Metadata-Version: 2.1
Name: ervdetective
Version: 1.0.9
Summary: An efficient pipeline for identification and annotation of endogenous retroviruses (ERVs)
Home-page: https://github.com/ZhijianZhou01/ervdetective
Author: Zhi-Jian Zhou
Author-email: zjzhou@hnu.edu.cn
Keywords: endogenous retroviruses,virus,evolution
Classifier: Development Status :: 5 - Production/Stable
Classifier: Environment :: Console
Classifier: Intended Audience :: Developers
Classifier: Intended Audience :: Science/Research
Classifier: Topic :: Scientific/Engineering
Classifier: Topic :: Scientific/Engineering :: Bio-Informatics
Classifier: Topic :: Scientific/Engineering :: Visualization
Classifier: Topic :: Scientific/Engineering :: Mathematics
Classifier: Programming Language :: Python :: 3.6
Classifier: Programming Language :: Python :: 3.7
Classifier: Programming Language :: Python :: 3.8
Classifier: Programming Language :: Python :: 3.9
Classifier: Programming Language :: Python :: 3.10
Classifier: Programming Language :: Python :: 3.11
Classifier: Programming Language :: Python :: 3.12
Classifier: Programming Language :: Python :: 3.13
Classifier: License :: OSI Approved :: GNU Lesser General Public License v2 or later (LGPLv2+)
Classifier: Operating System :: OS Independent
Description-Content-Type: text/markdown
License-File: LICENSE
Requires-Dist: biopython >=1.77

# ERVdetective: an efficient pipeline for identification and annotation of endogenous retroviruses (ERVs)

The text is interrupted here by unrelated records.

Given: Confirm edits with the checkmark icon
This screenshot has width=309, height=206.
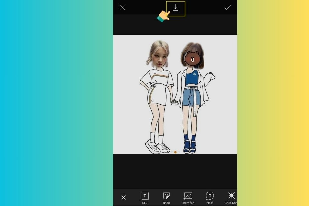Looking at the screenshot, I should (x=228, y=7).
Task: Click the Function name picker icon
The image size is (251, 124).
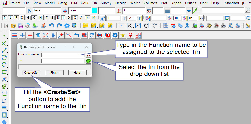Action: 88,54
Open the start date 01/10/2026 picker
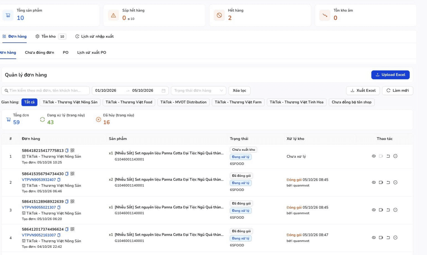The height and width of the screenshot is (255, 427). [106, 91]
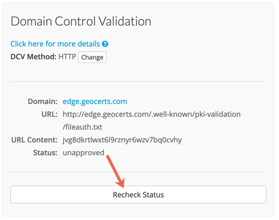
Task: Click the 'DCV Method:' label
Action: coord(34,57)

![](https://img.shields.io/badge/System-Windows/Linux/MacOS-green.svg)
![](https://img.shields.io/pypi/pyversions/ervdetective)

![](https://img.shields.io/pypi/wheel/ervdetective)
![](https://img.shields.io/pypi/dm/ervdetective)



## 1. Download and install

ervdetective is a command-line-interface program developed based on ```Python 3```, and you can download and install the ervdetective in a variety of ways.

### 1.1. pip method

ervdetective has been distributed to the standard library of ```PyPI``` (https://pypi.org/project/ervdetective/), and can be easily installed by the tool ```pip```.

Firstly, download ```Python3``` (https://www.python.org/), and install ```Python3``` and ```pip``` tool, then,

```
pip install ervdetective
ervdetective -h
```

### 1.2. Or local installation

In addition, ervdetective can also be installed manually using the file using the file ```setup.py```. 

Firstly, download this repository, then, run:
```
python setup.py install
ervdetective -h
```



## 2. Software dependencies

The running of ```ervdetective``` relies on these softwares:

+  [blast](https://ftp.ncbi.nlm.nih.gov/blast/executables/blast+/) (version >=2.9.0+), has to contain ```makeblastdb``` and ```tblastn```.

+  [genometools](http://genometools.org) (version >=1.6.1), has to contain ```ltrharvest```. 

+  [hmmer](http://hmmer.org/) (version >=3.0), has to contain ```hmmpress``` and ```hmmscan```. 


<b>Note</b>, these dependencies need to be installed and added to environment variables of system (or user) beforehand, because ervdetective call them from the environment variables directly.


## 3. Getting help

The help documentation can be get by entering ```ervdetective -h``` or ```ervdetective --help```.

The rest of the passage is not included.